As for antisemitism, he said incidents have been few and far between, and more uncomfortable than dangerous, but when something does happen, it is addressed: “This school is listening, and this school cares.”
He should know; he has been there more than 25 years, and also serves as a chaplain for the university, as well as for the university police department.
The message he sends to students is that Jewish involvement leads to greater ease with one’s Jewish identity: “Getting more involved helps in so many ways.”
Kaplan agreed, saying students can often become overwhelmed with classes and their workload, social issues, emotional issues … going to a Jewish event or Shabbat dinner — taking a few hours to talk about something other than school — can prove invigorating.
“These are very intense years but also a good time to make connections, to engage in Judaism,” he said.
Not only that; comfort can come from the little things as well, like bringing hot chicken soup to students who are under the weather or challah on Shabbat and matzah for Passover.

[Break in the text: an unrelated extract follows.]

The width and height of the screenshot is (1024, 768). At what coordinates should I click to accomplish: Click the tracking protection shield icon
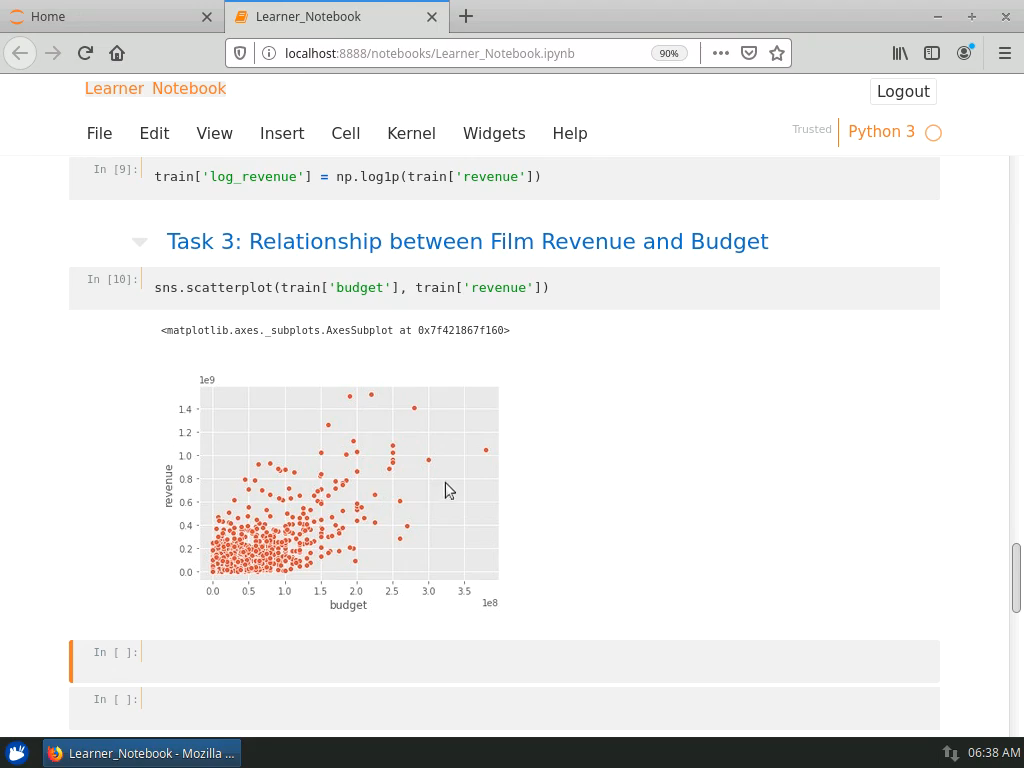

It’s about meeting a whole range of needs.
He said that was one of the reasons for the meeting with the chancellor, pointing out that talking during some downtime and when not in a crisis situation is “a good thing.”
As for Perman, he reported that “it was wonderful to share the morning with students and leaders from Chabad. I regularly invite students from many different groups to talk with me about their college experience — their path to higher ed, their challenges, their plans for the future and what we can do as a system to help them reach their goals. It was great to hear the Chabad students weigh in on the state of Jewish life at their universities, how they cherish and celebrate their Jewish identity, and the relationships they build with classmates from other faith traditions.”
At the conclusion of the meeting, the rabbis gave Perman a gift apropos of their time together: “The Book of Jewish Knowledge,” released in December by the Rohr Jewish Learning Institute (JLI).